Work instruction:
The copy should run from the line containing "COSMETIC FACIAL ACUPUNCTURE (141, 564)" through the last line of the entries below, exactly as written, with pictures omitted.

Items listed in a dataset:
::::

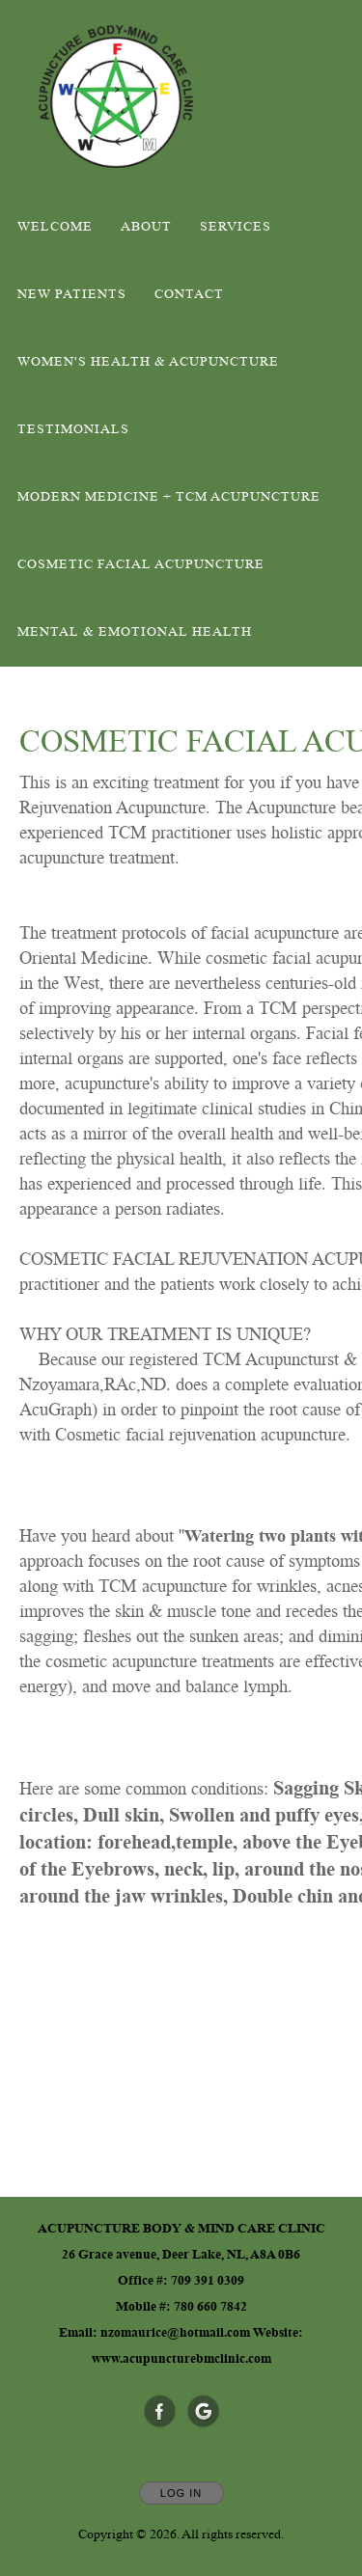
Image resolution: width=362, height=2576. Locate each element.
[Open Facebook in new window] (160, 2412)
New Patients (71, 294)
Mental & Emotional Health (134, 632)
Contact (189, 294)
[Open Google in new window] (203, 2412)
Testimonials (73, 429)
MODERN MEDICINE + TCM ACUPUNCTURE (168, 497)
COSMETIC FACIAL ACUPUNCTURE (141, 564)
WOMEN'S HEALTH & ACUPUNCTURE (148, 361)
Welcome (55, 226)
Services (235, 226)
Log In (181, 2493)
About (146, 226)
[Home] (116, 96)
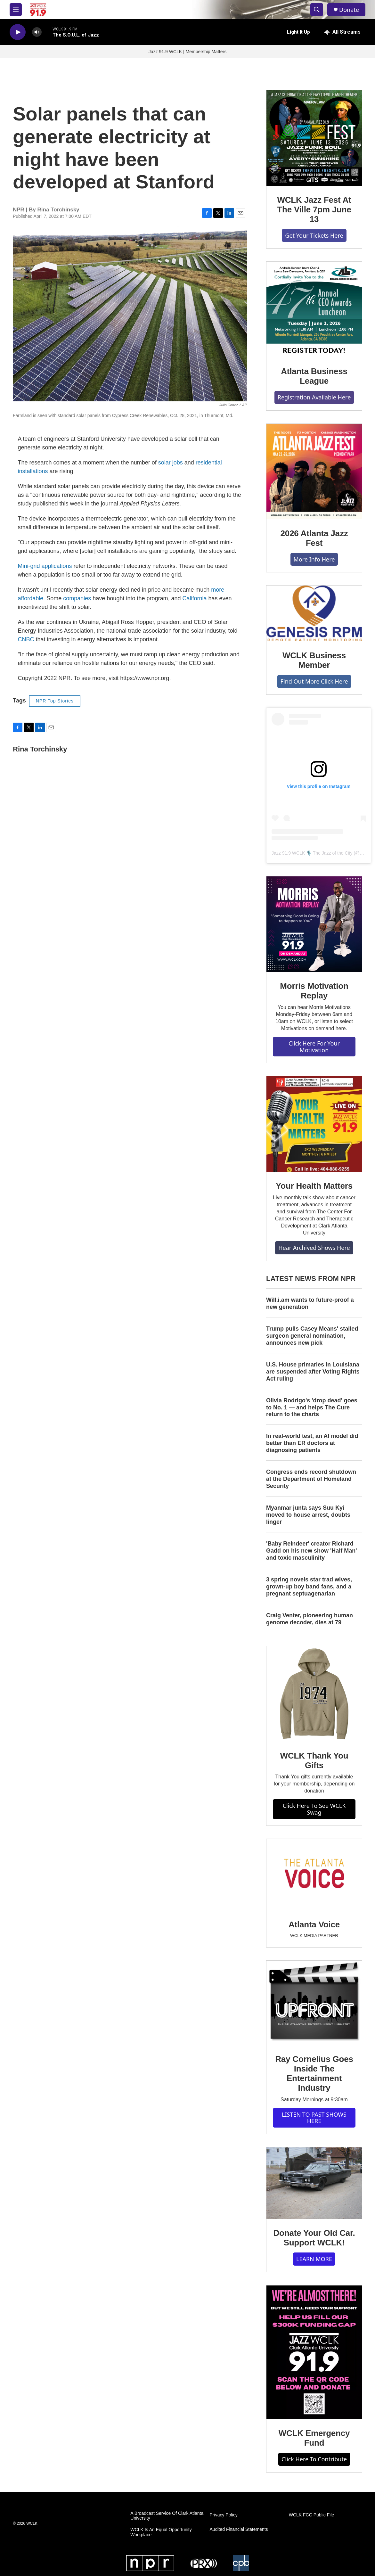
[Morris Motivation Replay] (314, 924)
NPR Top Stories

::::

Exercise answer:
COSMETIC FACIAL ACUPUNCTURE (141, 564)
WOMEN'S HEALTH & ACUPUNCTURE (148, 361)
Welcome (55, 226)
Services (235, 226)
Log In (181, 2493)
About (146, 226)
[Home] (116, 96)
[Morris Motivation Replay] (314, 924)
NPR Top Stories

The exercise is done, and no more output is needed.